18. November 2012

„Un amour de jeunesse“ (2011, Mia Hansen-Løve)

Irgendwann in der zweiten Hälfte des Films kommt die Protagonistin mit ihrer Jugendliebe aus einem Kino. Er bezeichnet den gesehenen Film als typisch französisch: es wird nur geredet und es gibt viel zu viele stille Sequenzen, in denen gar nichts passiert. Sie attestiert ihm, den Film nicht verstanden zu haben. Beide Einschätzungen werden als legitim dargestellt. Der oder die eine kann etwas mit dem Film anfangen, jemand anderer wiederum nicht. Vielleicht ist mein Urteil ja getrübt, weil ich die junge französische Regisseurin Mia Hansen-Løve bereits in zwei Publikumsgesprächen als höchst sympathische Person erleben durfte und auch schon einen freundlichen Briefwechsel mit ihr hatte: Ich begebe mich aber mit Überzeugung in das Lager derer, die ihren dritten Spielfilm „Un amour de jeunesse“ als sehenswert einstufen!

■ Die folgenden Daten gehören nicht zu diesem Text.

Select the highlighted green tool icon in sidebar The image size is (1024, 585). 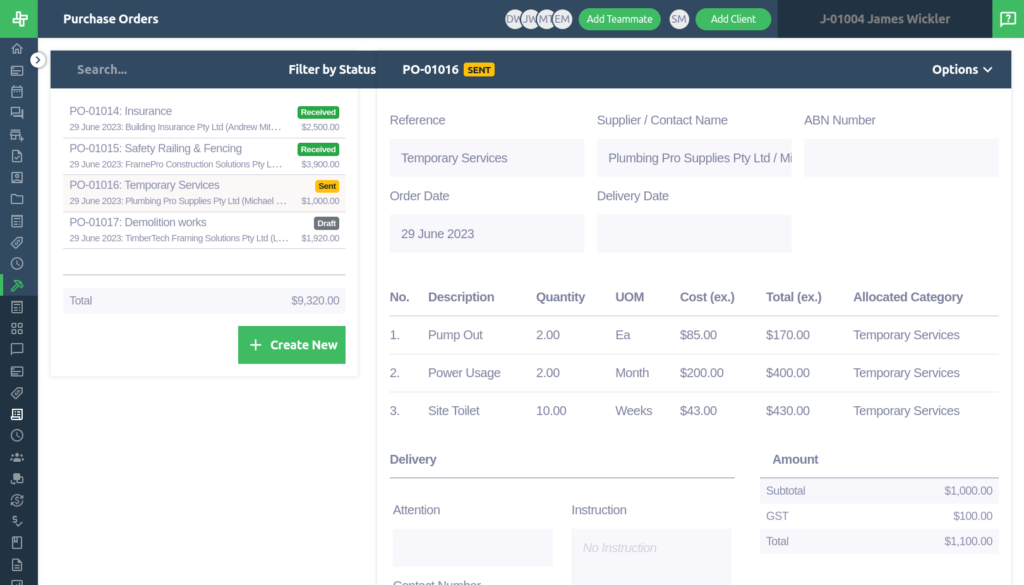18,285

In der ersten Hälfte des Films sehen wir die Höhen und Tiefen der Liebesbeziehung zwischen der fünfzehnjährigen Schülerin Camille (sehr mutig: Lola Créton) und dem etwas älteren Studenten Sullivan (Sebastian Urzendowsky). In der zweiten Hälfte erleben wir das langsame Heranreifen Camilles als Architekturstudentin, unterstützt durch ihren norwegischen Lehrer Lorenz (Magne Håvard Brekke), und ihre Emanzipation als junge Architektin.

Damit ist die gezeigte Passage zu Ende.